With increasing anthropogenic greenhouse gas emissions and corresponding global warming, glaciers in Switzerland are shrinking rapidly as in many mountain ranges on Earth. Repeated glacier inventories are a key task to monitor such glacier changes and provide detailed information on the extent of glaciation, and important parameters such as area, elevation range, slope, aspect etc. for a given point or a period in time. Here we present the new Swiss Glacier Inventory (SGI2016) that has been acquired based on high-resolution aerial imagery and digital elevation models in cooperation with the Federal Office of Topography (swisstopo) and Glacier Monitoring in Switzerland (GLAMOS), bringing together topological and glaciological knowhow. We define the process, workflow and required glaciological adaptations to compile a highly accurate glacier inventory based on the digital Swiss topographic landscape model (swissTLM3D).

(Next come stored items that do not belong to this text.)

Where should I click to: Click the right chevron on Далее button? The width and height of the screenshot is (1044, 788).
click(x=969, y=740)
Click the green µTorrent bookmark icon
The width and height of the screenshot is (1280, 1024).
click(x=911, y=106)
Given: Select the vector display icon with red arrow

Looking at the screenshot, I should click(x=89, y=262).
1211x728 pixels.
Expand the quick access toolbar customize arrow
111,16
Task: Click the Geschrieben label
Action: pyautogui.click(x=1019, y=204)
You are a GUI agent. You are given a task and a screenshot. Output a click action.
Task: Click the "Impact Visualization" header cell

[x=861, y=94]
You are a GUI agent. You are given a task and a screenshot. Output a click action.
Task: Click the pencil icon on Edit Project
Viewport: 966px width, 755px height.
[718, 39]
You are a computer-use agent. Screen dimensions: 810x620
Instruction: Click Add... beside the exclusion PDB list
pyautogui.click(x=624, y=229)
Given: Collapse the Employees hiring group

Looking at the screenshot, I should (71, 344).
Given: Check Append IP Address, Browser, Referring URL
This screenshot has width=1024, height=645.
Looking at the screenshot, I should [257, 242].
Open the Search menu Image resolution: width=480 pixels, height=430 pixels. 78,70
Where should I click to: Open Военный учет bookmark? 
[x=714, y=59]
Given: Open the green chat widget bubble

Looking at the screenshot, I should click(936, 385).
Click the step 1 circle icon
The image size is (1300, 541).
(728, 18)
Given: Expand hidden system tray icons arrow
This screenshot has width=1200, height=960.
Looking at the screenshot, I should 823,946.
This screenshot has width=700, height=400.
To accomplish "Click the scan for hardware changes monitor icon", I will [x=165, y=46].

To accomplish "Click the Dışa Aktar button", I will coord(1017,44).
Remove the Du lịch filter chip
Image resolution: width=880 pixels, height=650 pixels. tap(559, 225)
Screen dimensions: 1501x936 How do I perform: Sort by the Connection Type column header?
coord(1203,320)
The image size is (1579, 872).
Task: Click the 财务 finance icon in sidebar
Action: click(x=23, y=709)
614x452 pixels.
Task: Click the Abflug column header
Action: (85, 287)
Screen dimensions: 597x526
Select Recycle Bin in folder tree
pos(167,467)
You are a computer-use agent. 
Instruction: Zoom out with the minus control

The SGI2016 provides glacier outlines (areas), supraglacial debris cover, ice divides and location points of all glaciers in Switzerland referring to the years 2013-2018, whereas most of the glacier outlines have been mapped based on aerial images acquired between 2015-2017 (75% in number and 87% in area), with the centre year 2016. The SGI2016 maps 1400 individual glacier entities with a total glacier surface area of 961 km2 (whereof 11% / 104 km2 are debris-covered) and constitutes the so far most detailed cartographic representation of glacier extent in Switzerland. Analysing the dependencies between topographic parameters and debris-cover fraction on the basis of individual glaciers reveals that short glaciers with a moderate mean slope and glaciers with a low median elevation tend to have high debris fractions. A change assessment between the SGI1973 and SGI2016 based on individual glacier entities affirms the largest relative area changes for small glaciers and for low-elevation glaciers, whereas the largest glaciers show small relative area changes, though large absolute changes. The analysis further indicates a tendency for glaciers with a high share of supraglacial debris to show larger relative area changes.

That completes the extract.